At page 374C his Lordship added:
The equitable right, if any, must arise at a time at which the property was voluntarily transferred to the third party or purchased in the name of the third party
and at page 376E
Miss Milligan established a resulting trust by showing that she had contributed to the purchase price of the house and that there was common understanding between her and Miss Tinsley that they owned the house equally. She had no need to allege or prove why the house was conveyed into Miss Tinsley’s name alone, since that fact was irrelevant to her claim; it was enough to show that the house was in fact vested in Miss Tinsley alone.
29. In the present matter when the Flat was transferred into Priti’s name alone, she provided no consideration and at that time she became a trustee of the flat as to half on a resulting trust for Mr Poojary. I hold that that was their common understanding. Likewise in respect of his monetary contributions. As Lord Browne-Wilkinson said, there was no need to prove why the Flat was conveyed to Priti alone. Mr Poojary could rely on the equitable proprietary interest which was then created (or continued) and he has no need to rely on the transaction that led to that equitable interest.
30. Thus, had I found the facts differently and held that Mr Poojary had made an illegal agreement or arrangement in 1989, on the authority of Tinsley v. Milligan his equitable interest in the Flat would still be enforceable.

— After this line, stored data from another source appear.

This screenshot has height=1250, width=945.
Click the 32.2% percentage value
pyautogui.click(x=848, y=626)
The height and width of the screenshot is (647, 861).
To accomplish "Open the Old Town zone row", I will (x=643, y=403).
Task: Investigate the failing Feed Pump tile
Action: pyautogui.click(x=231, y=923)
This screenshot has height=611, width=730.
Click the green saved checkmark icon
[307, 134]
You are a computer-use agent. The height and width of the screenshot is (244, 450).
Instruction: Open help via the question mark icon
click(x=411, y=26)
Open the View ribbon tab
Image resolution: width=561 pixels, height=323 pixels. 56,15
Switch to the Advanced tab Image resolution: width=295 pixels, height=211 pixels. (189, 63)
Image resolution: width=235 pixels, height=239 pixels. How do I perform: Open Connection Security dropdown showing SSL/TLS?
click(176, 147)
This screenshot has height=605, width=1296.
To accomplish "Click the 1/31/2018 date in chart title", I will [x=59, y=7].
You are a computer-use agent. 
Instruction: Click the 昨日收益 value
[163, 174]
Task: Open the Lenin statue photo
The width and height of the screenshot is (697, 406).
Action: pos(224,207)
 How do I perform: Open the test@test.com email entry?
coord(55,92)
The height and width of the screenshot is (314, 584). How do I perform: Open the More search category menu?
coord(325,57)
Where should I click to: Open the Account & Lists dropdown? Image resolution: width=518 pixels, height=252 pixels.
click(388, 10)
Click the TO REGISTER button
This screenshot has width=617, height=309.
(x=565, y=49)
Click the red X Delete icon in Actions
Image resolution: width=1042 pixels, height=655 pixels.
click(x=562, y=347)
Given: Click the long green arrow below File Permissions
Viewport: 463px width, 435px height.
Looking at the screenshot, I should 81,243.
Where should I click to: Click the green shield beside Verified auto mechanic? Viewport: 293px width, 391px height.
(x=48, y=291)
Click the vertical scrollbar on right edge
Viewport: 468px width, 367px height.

31. In conclusion on this point, the late raising of the allegation of illegality does not assist Priti to avoid the enforcement of her obligations as trustee towards Mr Poojary.
32. I wish to hear further submissions on the consequences of this judgment and how one can most effectively enforce a speedy but fair implementation of the trusts, bearing in mind the likely lack of cooperation from Priti and Anil. I will need assurance that the positions of Abbey National and Standard Life are not prejudiced. I will also wish to hear submissions on costs bearing in mind all the circumstances including (i) the untruthful statements about (a) the existence of Mr Poojary’s beneficial interest and (b) the execution of the Declaration of Trust, both in the correspondence and in the Statements of Truth in the pleadings (a serious matter), and (11) the late and unsupported allegation of illegality.